# OT: Vegas lands the NBA All Star Game!



## tlong (Jan 6, 2003)

http://www.casinocitytimes.com/news/article.cfm?contentID=152406


Time to Party at the Palms! I wonder how much in advance I can make reservations? I'll bet room prices will be insane.


----------



## ABM (Dec 30, 2002)

tlong said:


> http://www.casinocitytimes.com/news/article.cfm?contentID=152406
> 
> 
> Time to Party at the Palms! I wonder how much in advance I can make reservations? I'll bet room prices will be insane.



I can get you resers at _The Wynn_.


----------



## tlong (Jan 6, 2003)

ABM said:


> I can get you resers at _The Wynn_.


Seriously? That place has got to be mega-bucks though.


----------



## HKF (Dec 10, 2002)

I think, I'm going to go as well.


----------



## Schilly (Dec 30, 2002)

How sad is that that a non-nba city gets the All star game before Portland does.


----------



## tlong (Jan 6, 2003)

Schilly said:


> How sad is that that a non-nba city gets the All star game before Portland does.


Sad, but not unexpected. David Stern hates us for some reason.


----------



## ABM (Dec 30, 2002)

tlong said:


> Seriously? That place has got to be mega-bucks though.


Oh, two or three bens per. No problem for you, though. Right?


----------



## tlong (Jan 6, 2003)

ABM said:


> Oh, two or three bens per. No problem for you, though. Right?
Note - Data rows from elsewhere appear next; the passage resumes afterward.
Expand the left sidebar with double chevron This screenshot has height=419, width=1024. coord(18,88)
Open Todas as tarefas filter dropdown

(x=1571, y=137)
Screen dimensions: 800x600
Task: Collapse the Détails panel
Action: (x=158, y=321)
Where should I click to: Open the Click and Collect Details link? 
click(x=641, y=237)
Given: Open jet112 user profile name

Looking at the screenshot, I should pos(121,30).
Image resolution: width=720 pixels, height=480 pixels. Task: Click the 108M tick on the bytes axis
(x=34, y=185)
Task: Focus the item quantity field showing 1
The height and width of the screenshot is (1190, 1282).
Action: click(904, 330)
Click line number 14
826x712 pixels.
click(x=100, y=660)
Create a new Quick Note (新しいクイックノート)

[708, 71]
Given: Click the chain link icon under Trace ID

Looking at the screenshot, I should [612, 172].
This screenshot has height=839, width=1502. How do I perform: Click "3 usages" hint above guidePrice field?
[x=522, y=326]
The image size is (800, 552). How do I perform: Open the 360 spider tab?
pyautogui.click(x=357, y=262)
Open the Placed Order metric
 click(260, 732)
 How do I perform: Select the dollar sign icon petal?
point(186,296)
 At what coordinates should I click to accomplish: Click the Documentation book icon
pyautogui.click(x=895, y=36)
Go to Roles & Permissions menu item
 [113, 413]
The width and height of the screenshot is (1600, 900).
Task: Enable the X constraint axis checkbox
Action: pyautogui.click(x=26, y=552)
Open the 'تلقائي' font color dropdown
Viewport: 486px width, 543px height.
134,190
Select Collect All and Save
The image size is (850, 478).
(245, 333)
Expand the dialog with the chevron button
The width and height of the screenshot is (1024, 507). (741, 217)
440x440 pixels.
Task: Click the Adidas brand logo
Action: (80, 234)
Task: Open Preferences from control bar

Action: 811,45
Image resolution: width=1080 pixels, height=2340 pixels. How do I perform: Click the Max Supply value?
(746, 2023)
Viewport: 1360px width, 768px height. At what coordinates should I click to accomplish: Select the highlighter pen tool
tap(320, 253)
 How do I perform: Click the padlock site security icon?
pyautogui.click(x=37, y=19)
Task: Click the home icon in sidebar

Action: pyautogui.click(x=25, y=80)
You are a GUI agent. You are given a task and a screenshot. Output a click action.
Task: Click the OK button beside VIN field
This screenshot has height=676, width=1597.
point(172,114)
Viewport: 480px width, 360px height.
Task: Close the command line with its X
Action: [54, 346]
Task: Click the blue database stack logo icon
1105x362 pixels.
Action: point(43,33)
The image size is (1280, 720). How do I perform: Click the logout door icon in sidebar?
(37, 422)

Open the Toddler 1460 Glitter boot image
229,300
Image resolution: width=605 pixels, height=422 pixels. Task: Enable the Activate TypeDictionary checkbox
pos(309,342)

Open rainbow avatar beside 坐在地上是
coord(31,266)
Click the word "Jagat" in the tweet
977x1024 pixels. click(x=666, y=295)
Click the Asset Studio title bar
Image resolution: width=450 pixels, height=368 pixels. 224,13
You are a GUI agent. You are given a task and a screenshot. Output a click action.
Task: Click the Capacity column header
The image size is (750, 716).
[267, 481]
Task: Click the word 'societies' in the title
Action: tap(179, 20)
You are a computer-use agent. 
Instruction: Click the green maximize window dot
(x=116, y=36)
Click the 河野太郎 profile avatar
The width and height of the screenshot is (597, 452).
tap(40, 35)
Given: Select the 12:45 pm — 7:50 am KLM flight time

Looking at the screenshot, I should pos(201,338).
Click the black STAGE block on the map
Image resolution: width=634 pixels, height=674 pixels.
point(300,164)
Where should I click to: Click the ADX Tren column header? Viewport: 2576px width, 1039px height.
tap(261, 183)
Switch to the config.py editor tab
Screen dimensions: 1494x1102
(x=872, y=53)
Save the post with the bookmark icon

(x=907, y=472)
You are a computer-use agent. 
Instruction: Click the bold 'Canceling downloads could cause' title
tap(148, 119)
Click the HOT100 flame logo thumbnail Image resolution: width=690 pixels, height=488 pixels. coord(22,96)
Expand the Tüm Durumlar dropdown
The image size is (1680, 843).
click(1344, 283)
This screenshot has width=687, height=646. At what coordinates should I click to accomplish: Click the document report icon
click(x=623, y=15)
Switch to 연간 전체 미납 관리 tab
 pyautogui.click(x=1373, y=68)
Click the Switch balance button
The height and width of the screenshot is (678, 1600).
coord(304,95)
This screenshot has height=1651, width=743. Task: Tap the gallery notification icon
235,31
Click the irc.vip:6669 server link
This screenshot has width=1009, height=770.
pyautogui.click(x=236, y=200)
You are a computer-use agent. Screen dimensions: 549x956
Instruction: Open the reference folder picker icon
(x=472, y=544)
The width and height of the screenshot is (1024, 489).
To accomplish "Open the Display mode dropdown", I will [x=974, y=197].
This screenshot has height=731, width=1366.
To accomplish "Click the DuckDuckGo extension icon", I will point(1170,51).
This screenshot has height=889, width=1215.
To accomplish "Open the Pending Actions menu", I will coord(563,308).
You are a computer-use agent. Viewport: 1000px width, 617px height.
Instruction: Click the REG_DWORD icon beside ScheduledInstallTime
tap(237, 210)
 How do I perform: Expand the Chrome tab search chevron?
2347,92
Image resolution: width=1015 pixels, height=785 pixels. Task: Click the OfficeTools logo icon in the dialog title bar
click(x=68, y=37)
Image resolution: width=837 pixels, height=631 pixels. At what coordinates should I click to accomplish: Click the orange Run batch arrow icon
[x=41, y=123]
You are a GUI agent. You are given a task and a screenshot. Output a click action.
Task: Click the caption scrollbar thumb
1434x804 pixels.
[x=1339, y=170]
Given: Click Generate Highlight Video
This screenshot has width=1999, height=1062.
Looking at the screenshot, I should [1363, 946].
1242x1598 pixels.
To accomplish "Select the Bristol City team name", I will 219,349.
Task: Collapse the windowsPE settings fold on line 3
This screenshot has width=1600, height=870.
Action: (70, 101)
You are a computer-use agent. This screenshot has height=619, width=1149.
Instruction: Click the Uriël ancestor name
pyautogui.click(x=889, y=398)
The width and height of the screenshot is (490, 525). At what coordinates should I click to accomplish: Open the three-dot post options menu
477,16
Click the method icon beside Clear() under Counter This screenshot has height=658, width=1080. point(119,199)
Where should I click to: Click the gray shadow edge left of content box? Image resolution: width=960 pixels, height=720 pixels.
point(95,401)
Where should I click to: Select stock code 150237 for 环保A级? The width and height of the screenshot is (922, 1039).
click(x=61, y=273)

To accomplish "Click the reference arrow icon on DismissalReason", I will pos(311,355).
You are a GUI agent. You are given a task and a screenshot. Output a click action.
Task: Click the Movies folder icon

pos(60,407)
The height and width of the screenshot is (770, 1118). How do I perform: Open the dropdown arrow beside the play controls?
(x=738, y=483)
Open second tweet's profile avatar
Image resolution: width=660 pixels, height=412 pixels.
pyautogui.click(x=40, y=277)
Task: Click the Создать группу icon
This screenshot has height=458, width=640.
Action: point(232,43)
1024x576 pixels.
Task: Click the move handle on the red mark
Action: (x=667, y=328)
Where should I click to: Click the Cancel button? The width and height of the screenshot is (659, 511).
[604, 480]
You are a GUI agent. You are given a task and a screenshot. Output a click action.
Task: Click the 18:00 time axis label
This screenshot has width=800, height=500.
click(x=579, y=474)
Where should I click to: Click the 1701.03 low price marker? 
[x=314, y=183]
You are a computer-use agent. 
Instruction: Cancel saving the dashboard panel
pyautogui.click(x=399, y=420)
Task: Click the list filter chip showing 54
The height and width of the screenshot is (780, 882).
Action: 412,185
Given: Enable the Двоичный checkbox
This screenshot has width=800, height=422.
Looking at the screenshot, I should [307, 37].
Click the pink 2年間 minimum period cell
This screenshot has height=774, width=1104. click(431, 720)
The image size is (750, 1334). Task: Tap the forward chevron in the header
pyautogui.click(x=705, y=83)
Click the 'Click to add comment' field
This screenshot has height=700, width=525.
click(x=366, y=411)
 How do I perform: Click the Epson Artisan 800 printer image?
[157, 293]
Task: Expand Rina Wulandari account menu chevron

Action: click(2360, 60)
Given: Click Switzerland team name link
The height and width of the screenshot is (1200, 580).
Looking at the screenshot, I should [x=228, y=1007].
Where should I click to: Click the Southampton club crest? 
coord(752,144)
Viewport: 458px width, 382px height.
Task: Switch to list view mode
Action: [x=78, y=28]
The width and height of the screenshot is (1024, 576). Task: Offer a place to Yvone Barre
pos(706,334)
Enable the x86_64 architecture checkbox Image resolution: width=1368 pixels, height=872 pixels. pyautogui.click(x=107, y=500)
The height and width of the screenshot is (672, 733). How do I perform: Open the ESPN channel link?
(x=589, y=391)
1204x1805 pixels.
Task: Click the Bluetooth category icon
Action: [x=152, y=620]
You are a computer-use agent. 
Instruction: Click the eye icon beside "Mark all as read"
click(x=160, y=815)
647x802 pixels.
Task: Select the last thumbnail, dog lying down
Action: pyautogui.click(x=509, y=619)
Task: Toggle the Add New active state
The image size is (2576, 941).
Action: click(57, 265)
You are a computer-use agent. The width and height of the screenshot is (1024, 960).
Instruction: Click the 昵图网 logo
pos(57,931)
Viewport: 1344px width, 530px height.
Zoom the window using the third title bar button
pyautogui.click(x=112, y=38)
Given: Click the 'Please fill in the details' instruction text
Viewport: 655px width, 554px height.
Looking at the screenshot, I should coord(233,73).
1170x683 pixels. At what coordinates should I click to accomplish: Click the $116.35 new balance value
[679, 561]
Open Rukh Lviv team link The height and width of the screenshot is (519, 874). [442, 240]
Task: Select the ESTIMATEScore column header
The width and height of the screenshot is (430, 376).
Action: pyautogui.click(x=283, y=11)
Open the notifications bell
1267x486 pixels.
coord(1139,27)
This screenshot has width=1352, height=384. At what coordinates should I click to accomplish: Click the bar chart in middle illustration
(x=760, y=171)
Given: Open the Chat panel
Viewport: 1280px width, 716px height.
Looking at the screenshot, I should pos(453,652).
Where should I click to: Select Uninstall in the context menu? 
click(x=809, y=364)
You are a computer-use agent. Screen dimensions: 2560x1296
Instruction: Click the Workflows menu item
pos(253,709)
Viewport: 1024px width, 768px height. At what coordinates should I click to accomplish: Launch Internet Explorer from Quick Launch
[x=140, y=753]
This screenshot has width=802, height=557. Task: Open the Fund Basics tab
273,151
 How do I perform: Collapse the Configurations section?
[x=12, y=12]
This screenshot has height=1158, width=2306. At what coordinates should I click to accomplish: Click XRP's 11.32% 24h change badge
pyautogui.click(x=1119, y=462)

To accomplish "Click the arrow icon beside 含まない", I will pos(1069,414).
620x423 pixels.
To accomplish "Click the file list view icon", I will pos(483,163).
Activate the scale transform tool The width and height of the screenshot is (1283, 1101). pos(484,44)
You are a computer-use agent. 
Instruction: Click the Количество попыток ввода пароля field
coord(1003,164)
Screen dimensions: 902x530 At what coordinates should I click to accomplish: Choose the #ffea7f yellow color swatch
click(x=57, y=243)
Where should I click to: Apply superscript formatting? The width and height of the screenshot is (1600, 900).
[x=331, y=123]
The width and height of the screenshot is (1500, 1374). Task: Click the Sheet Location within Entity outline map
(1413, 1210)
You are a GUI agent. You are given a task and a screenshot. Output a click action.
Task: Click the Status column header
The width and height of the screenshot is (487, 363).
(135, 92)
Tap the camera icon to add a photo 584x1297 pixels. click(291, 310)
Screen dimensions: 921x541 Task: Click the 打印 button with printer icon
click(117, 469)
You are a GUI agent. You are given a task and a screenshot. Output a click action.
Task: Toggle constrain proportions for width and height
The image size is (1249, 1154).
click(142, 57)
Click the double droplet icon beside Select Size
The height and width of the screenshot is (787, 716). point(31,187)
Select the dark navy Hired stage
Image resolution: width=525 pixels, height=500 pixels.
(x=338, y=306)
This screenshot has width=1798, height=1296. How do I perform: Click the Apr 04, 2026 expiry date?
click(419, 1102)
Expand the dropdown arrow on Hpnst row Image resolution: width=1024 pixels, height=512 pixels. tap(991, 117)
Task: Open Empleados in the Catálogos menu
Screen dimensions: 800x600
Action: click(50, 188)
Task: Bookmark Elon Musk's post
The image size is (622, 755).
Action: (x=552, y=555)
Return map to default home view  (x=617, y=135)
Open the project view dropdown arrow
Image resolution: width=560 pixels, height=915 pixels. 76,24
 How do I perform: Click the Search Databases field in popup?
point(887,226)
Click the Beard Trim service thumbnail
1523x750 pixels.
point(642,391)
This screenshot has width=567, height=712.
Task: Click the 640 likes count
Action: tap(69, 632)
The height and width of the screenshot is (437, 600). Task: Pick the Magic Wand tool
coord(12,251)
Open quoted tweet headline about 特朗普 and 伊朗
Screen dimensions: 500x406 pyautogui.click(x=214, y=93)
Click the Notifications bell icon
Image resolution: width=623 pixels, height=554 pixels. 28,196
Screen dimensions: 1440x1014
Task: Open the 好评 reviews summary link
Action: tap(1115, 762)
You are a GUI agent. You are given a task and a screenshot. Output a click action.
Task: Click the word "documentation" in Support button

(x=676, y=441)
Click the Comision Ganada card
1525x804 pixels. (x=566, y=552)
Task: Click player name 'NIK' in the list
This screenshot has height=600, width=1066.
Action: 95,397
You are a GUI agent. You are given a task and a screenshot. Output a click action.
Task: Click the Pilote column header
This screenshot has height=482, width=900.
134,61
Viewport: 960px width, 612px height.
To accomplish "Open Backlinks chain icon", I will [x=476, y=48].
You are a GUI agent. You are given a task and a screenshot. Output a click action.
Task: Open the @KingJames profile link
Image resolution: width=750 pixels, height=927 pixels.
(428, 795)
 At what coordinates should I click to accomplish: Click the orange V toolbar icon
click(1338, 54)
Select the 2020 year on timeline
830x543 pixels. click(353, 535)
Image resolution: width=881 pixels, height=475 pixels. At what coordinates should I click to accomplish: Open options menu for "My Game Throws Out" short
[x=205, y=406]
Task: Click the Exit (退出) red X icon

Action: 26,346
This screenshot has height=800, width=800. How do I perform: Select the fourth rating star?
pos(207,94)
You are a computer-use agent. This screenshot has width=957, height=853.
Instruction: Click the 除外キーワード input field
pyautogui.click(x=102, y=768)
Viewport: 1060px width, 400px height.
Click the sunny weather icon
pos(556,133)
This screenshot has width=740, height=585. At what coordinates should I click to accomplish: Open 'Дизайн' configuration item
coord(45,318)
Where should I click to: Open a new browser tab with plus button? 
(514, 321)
Riiiiiiiiiiiiight! :laugh: 

There's a big difference between 2 Bens per night and 3 Bens per night.


----------



## B_&_B (Feb 19, 2004)

The Wynn and other top notch rooms will be booked by the players and their posse.


----------



## Dan (Dec 30, 2002)

Schilly said:


> How sad is that that a non-nba city gets the All star game before Portland does.


it speaks volumes about whats wrong with the NBA. 

Not only because we aren't getting one before a _non nba city_ gets one, but because Boston and Sacramento also are getting ****ed over by the NBA.


----------



## B_&_B (Feb 19, 2004)

I agree, that it sucks we are getting looked over by a non-NBA city... BUT, where would the average fan go? Vegas, Portland, Boston, or Sacramento?... hmmm, EASY choice.


----------



## Ed O (Dec 30, 2002)

BEER&BASKETBALL said:


> BUT, where would the average fan go? Vegas, Portland, Boston, or Sacramento?... hmmm, EASY choice.


That's true, but does that matter? Does the NBA have trouble selling out the all-star game? And do they expect average fans to travel to see the game?

Maybe they want to raise attendance for the surrounding events, but it seems to me that the all-star game would sell out just about anywhere.

Ed O.


----------



## Dan (Dec 30, 2002)

BEER&BASKETBALL said:


> I agree, that it sucks we are getting looked over by a non-NBA city... BUT, where would the average fan go? Vegas, Portland, Boston, or Sacramento?... hmmm, EASY choice.


it shouldn't be about the *average* fan. Because the *average* fan doesn't get to go to ANY of the damn all star games.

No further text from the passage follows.